=== Data listing ===
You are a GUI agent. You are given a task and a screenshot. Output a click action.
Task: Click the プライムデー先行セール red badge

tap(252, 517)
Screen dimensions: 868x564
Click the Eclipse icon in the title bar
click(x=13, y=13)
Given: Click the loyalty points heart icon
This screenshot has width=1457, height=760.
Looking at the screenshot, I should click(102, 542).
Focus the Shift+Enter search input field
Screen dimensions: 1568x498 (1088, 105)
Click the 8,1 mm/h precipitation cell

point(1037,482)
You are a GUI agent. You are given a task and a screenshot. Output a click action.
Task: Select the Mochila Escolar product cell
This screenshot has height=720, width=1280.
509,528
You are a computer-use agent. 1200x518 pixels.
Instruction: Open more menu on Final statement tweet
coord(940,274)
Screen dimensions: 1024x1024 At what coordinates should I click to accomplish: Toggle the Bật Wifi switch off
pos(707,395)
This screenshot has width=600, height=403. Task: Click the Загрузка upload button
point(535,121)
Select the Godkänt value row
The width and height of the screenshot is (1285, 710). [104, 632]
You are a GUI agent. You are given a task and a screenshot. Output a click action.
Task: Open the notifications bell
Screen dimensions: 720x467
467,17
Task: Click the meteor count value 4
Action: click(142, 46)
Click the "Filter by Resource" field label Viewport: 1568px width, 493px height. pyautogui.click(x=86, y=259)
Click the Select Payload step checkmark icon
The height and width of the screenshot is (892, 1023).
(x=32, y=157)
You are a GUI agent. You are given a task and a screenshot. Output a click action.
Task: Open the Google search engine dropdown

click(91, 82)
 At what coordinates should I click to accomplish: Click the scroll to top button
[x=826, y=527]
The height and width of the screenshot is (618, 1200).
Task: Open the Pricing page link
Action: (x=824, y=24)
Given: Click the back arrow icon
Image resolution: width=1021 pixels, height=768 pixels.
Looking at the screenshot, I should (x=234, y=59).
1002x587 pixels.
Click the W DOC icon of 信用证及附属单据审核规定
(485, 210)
===
Quote, word for word, every line starting at the one that contains "1002x587 pixels." and ending with the final line of the entries.

Expected answer>
1002x587 pixels.
Click the W DOC icon of 信用证及附属单据审核规定
(485, 210)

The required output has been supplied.